Making microscope objectives with high resolution generally requires a trade-off between cost and working distances. Single, fast lenses have a large amount of spherical aberration. One can compensate for this by making the aperture very small, but that requires the objective to be very close to the object to be imaged. Multi-element systems are often used instead. These have a much better working distance, but they can also be very expensive.
One solution to this problem, developed by Geoff Andersen and his colleagues in the U.S.2,3 is shown in Figure 1. A spatial filter is used as part of the object of a hologram, with a collimated beam used as the reference. The spatial filter acts as a point source of light that picks up aberrations as it travels through the microscope objective (which, in this case, is a Fresnel lens). After recording and replaying the hologram with the object beam -- the spatially filtered light traveling through the objective -- the perfect, collimated reference beam is reconstructed. Thus, the spherical aberrations caused by the optics are removed. When the spatial filter is then replaced by an object, the point at the same location as the pinhole will be correctly imaged, and its neighbors will be imaged with relatively little error (see Figure 2).

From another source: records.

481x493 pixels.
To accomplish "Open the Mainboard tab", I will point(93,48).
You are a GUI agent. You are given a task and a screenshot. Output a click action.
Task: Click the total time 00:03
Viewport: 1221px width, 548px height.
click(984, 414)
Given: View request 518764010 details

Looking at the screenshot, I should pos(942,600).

The system has some drawbacks. Its working distance is an order of magnitude larger than some microscopes, which means it can be used to image objects that have to be contained in, for example, a vacuum. However, its field of view can be very small -- just a few microns across -- because the image is ideally corrected only at the center point and aberrations get worse towards the edges. Also, because it uses a hologram, the system is quite wavelength dependent: the more aberration corrected for, the smaller the bandwidth of light that can be used. Finally, as with any diffractive system, some of the light is not correctly shaped by the hologram and has to somehow be filtered out of the system.
Figure 2. Examples of images from the holographically-corrected microscope. (a) Blood cells, approximately 5-µm in diameter. (b) Microchip with 0.7-µm track widths.

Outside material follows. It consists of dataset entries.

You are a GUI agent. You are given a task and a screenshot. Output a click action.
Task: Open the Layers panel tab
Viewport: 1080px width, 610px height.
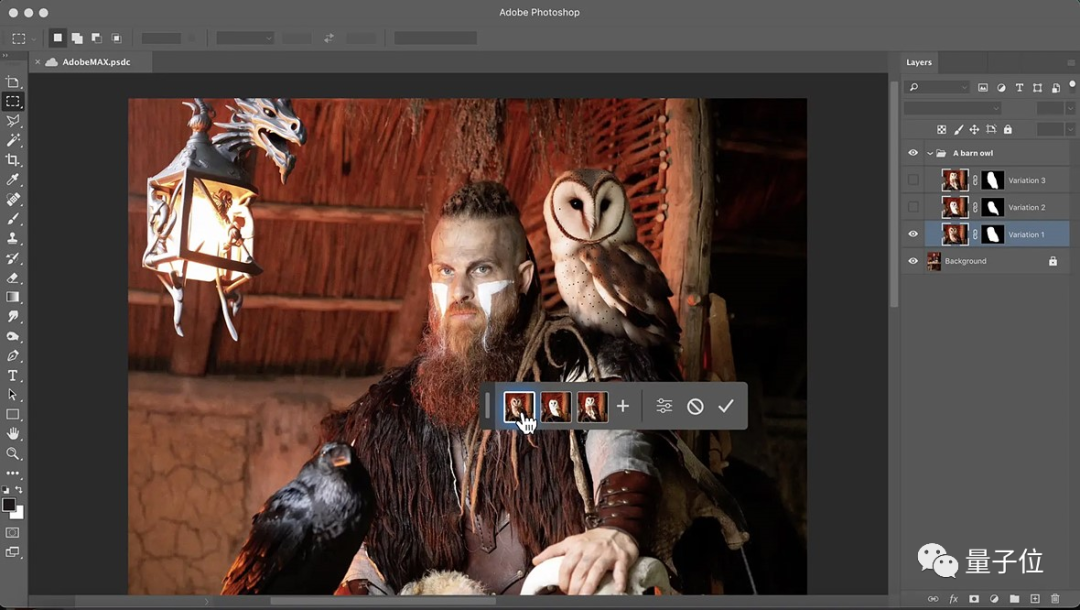pos(919,62)
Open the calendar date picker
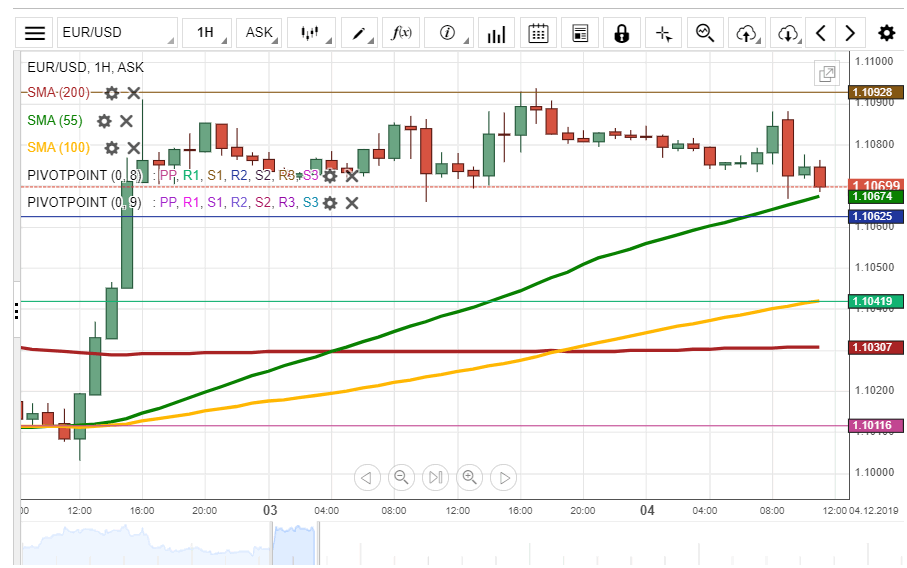The image size is (907, 568). coord(538,33)
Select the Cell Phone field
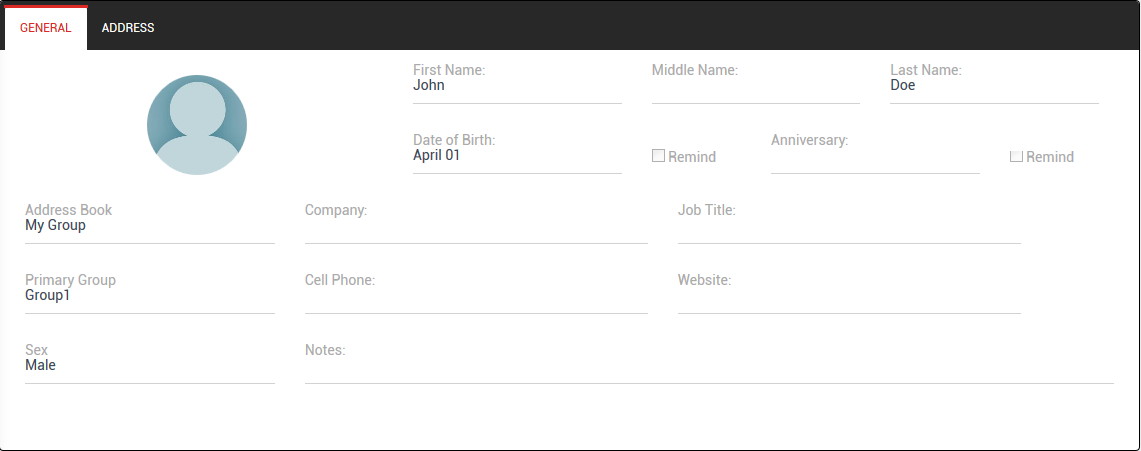The width and height of the screenshot is (1141, 451). [x=476, y=298]
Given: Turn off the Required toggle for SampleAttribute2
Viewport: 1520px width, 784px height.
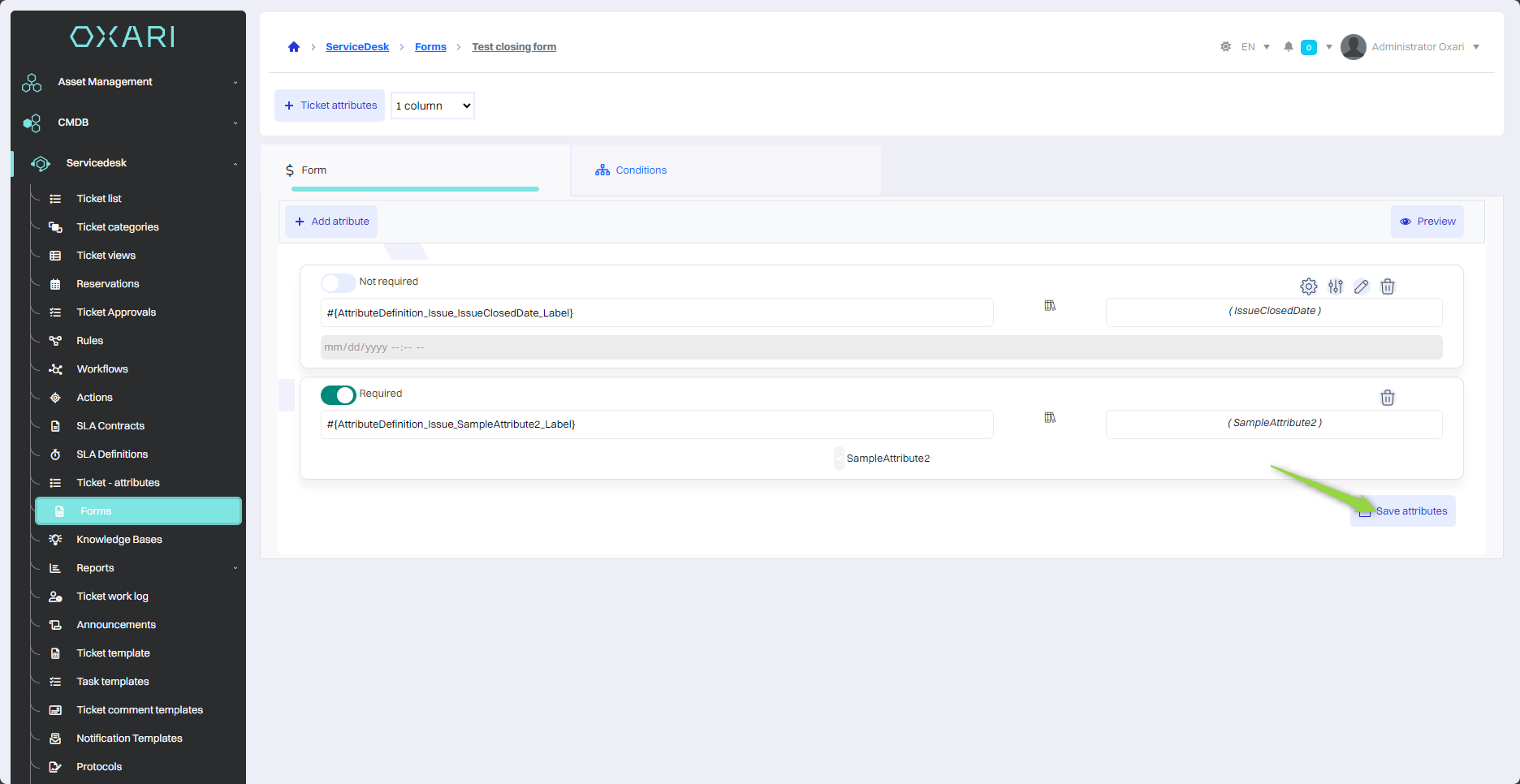Looking at the screenshot, I should point(338,394).
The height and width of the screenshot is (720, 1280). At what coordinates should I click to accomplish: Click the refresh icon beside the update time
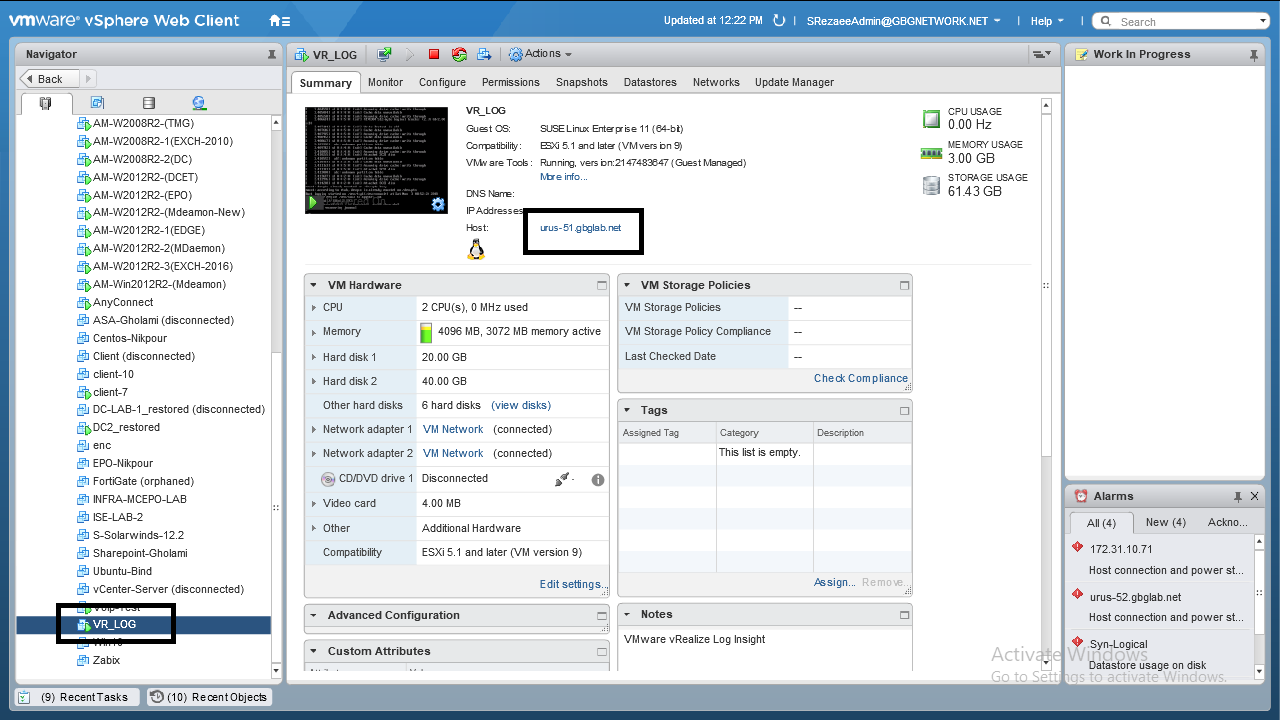780,21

One application that can tolerate these problems is lithography, where the hologram is reconstructed in phase-conjugate with a patterned "reference" beam. The result is a real image in space that can be used to pattern a substrate in the "object" plane. The advantage of lithography is that it is generally performed with narrow bandwidths anyway, and the field of view, although small, can easily be scanned to pattern a large area. Particularly useful is the fact that the holographic correction technique can be used with reflective imaging optics (mirrors) not just transmissive optics. In fact, much of the earlier telescope work corrected reflective systems. In lithography, the adoption of mirror-based systems means that very short wavelength radiation (ultraviolet and beyond), normally absorbed by transmissive optics, can be used. This means smaller spot and feature sizes.
Another narrow-bandwidth application under investigation is the use of a holographically corrected telescope as part of an optical data transmitter and receiver.4 Andersen has demonstrated that even with a very poor-quality primary mirror with more than 2000 waves of aberration, an inexpensive telescope can operate at the diffraction limit. This would allow the system to handle data transmission rates up to 100 GHz.
1. Geoff Andersen, Jesper Munch, and Peter Veitch, Compact, holographic correction of aberrated telescopes, Applied Optics 36, pp. 1427-1432, 1997.
2. Geoff Andersen and R. J. Knize, Holographically corrected microscope with a large working distance, Applied Optics 37 (10), 1 April 1998.
3. G. Andersen and R. J. Knize, A high resolution, holographically corrected microscope with a Fresnel lens objective at large working distances, Optics Express 2 (13), 22 June 1998.
4. Geoff Andersen and R. J. Knize, Holographically corrected telescope for high bandwidth optical communications, submitted to Applied Optics.